-- Material for this exercise follows --
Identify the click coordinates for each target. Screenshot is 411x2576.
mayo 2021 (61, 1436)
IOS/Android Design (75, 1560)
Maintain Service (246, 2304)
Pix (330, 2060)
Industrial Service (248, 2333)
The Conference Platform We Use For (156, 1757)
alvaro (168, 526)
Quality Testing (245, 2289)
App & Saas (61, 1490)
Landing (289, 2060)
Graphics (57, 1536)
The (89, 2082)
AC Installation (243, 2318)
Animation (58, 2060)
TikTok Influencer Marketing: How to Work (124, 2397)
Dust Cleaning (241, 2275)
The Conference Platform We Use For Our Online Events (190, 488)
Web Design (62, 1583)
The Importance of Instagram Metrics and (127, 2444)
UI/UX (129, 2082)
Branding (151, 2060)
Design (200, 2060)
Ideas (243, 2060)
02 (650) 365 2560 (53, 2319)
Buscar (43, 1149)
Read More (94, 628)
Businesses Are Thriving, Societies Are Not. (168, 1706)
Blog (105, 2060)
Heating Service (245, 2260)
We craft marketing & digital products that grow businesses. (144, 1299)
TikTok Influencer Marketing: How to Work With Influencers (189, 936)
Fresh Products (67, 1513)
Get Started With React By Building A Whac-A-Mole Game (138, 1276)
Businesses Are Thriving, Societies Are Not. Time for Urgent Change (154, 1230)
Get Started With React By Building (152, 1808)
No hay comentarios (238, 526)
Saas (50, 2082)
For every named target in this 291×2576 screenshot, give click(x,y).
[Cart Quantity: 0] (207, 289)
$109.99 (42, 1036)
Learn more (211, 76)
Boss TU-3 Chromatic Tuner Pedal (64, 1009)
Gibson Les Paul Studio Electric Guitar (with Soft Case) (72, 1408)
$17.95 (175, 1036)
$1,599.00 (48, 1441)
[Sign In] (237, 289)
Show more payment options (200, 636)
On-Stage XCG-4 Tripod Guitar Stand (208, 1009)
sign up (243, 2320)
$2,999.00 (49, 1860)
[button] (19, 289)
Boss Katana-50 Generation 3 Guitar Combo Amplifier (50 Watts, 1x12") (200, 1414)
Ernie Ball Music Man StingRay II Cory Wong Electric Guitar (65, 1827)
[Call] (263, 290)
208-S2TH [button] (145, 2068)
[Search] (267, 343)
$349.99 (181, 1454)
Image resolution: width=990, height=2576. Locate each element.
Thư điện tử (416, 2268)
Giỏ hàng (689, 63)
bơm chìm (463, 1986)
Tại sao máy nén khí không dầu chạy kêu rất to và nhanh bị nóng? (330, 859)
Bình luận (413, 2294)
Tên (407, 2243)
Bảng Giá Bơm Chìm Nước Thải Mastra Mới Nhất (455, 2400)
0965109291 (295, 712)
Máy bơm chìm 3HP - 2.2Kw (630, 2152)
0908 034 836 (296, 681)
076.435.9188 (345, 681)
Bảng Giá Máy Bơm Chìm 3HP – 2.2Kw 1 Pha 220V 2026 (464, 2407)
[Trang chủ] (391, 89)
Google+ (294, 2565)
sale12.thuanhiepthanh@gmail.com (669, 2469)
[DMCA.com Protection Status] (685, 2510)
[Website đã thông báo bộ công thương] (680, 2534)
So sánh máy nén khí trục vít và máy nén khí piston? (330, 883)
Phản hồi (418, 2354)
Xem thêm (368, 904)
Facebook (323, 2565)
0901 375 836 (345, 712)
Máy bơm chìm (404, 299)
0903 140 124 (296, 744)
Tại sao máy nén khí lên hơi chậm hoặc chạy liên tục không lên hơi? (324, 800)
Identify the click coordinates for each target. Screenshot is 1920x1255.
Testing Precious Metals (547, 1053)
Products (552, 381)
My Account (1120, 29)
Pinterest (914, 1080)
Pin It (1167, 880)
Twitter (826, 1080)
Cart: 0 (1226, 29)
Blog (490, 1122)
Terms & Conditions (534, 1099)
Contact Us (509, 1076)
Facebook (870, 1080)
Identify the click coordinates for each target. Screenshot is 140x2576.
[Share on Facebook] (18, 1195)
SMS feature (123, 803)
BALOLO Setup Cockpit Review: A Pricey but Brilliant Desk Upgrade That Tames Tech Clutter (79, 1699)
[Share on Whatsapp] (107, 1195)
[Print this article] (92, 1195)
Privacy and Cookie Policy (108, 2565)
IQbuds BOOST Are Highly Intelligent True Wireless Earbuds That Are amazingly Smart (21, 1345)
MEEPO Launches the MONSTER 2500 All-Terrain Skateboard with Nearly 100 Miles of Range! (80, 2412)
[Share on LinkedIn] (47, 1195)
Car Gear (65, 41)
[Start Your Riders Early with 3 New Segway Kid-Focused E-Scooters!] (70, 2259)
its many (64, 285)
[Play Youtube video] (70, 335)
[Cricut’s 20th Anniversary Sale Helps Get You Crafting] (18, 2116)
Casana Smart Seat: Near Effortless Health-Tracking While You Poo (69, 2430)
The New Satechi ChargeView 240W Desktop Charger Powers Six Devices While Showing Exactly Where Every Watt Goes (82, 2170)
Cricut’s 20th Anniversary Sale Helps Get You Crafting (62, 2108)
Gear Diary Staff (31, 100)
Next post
-- Material for this exercise concluded --
▶ **Required work**:
Could you print, word for word, the line containing "its many (64, 285)" and every line after it through the end of the records, and nothing else?

▶ **Result for this task**:
its many (64, 285)
[Play Youtube video] (70, 335)
[Cricut’s 20th Anniversary Sale Helps Get You Crafting] (18, 2116)
Casana Smart Seat: Near Effortless Health-Tracking While You Poo (69, 2430)
The New Satechi ChargeView 240W Desktop Charger Powers Six Devices While Showing Exactly Where Every Watt Goes (82, 2170)
Cricut’s 20th Anniversary Sale Helps Get You Crafting (62, 2108)
Gear Diary Staff (31, 100)
Next post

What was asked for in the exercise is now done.